Aux crimes exceptionnels, une réponse exceptionnelle : l’imprescriptibilité
En réaction à l’affaire Bill Cosby où de nombreuses femmes victimes de l’acteur n’avaient pas accès à la justice, alors que d’autres ont pu y recourir, le gouverneur de Californie a ratifié le 28 septembre 2016 une loi supprimant la prescription pour les crimes sexuels.
En France, nous avons également de nombreuses affaires similaires de violeurs en série, avec des victimes pouvant porter plainte, alors que d’autres n’ont pas pu en raison de la prescription, bien qu’elles aient subi les mêmes crimes et délits. Pour ne citer que quelques unes des plus récentes : l’entraîneur de tennis Régis de Camaret, Léonide Kameneff et l’École en bateau, le gynécologue André Hazout, Giovanni Costa dit l’électricien… .

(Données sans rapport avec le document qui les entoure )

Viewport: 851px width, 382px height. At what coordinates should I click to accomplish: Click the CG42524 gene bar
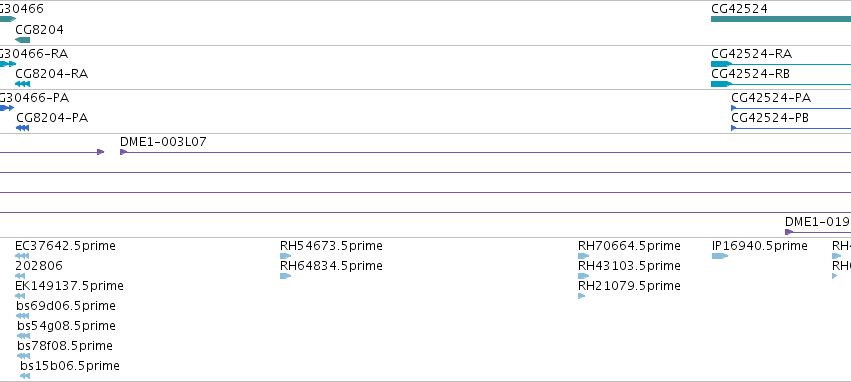pyautogui.click(x=781, y=19)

Rappelons que la prescription de l’action publique constitue une exception péremptoire et d’ordre public : elle ôte aux faits poursuivis tout caractère délictueux.
Un argument fréquent contre la suppression de la prescription pour les victimes de viols et de délits sexuels aggravés est le caractère exceptionnel de l’imprescriptibilité, réservé actuellement en France aux seuls crimes contre l’humanité. Nous devons donc nous contenter d’une prescription de 10 ans pour les crimes sexuels commis sur des personnes adultes et d’une prescrption de 3 ans pour les délits sexuels . Pour les crimes sexuels commis sur les mineurs, la prescription a été portée à 20 ans après la majorité depuis la loi Perben II du 9 mars 2004, et est la même pour les délits sexuels aggravés commis sur des mineurs. Il est à noter que les allongements des délais de prescriptions successifs ne sont et ne seront pas rétroactifs.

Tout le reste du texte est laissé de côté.